Today people want to detract or water down these passages. Yet these passages are the very essence of God’s sovereignty over all of life on earth and in heaven. If the church loses the covenantal context displayed in these passages it will soon lose the new covenant all together. This is already happening as theologians discuss the brutality of the death of Christ and it is called “cosmic child abuse.” Atheists use the passages to ridicule the modern church and call out God as a ruthless dictator. Sadly, they do not see God for who He is in holiness and mankind for who we are as rebellious sinners. Christ’s sacrificial atoning death must be brutal due to the grotesque fatal rebellion of sinners against the only true, living, Holy God. Do not weaken these passages, but consider them in the context of the book of Deuteronomy and the whole of scripture.

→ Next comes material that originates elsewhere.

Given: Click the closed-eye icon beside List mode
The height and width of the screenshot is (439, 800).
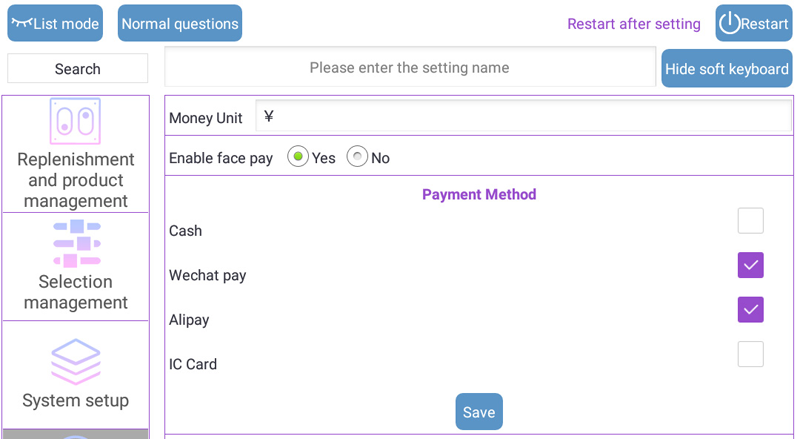Looking at the screenshot, I should coord(21,22).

Apart from this thinking the modern church will continue to diminish God and elevate mankind. When God is small His sovereignty and gospel are muted, not heralded as prescribed in His word.
Brown, Raymond, The Message of Deuteronomy, ed. J. A. Motyer and Derek Tidball, The Bible Speaks Today (England: Inter-Varsity Press, 1993).
McConville, J.G., Deuteronomy, ed. David W. Baker and Gordon Wenham, Apollos Old Testament Commentary, (Downers Grove, IL. Inter-Varsity Press, England, Apollos, 2002).
Merrill, Eugene H., Deuteronomy: An Exegetical and Theological Exposition of Holy Scripture NIV Text, ed. E. Ray Clendenen, The New American Commentary, ( Broadman & Holman, 1994).
Ridderbos, J., Deuteronomy, trans. Ed M. van der Maas, Bible Student’s Commentary, (Grand Rapids, MI, Zondervan, 1984).
Woods, Edward J., Deuteronomy: An Introduction and Commentary, ed. David G. Firth and Tremper Longman III, Tyndale Old Testament, Commentary Series, vol. 5, (Downers-Grove, IL, Inter-Varsity Press, 2011).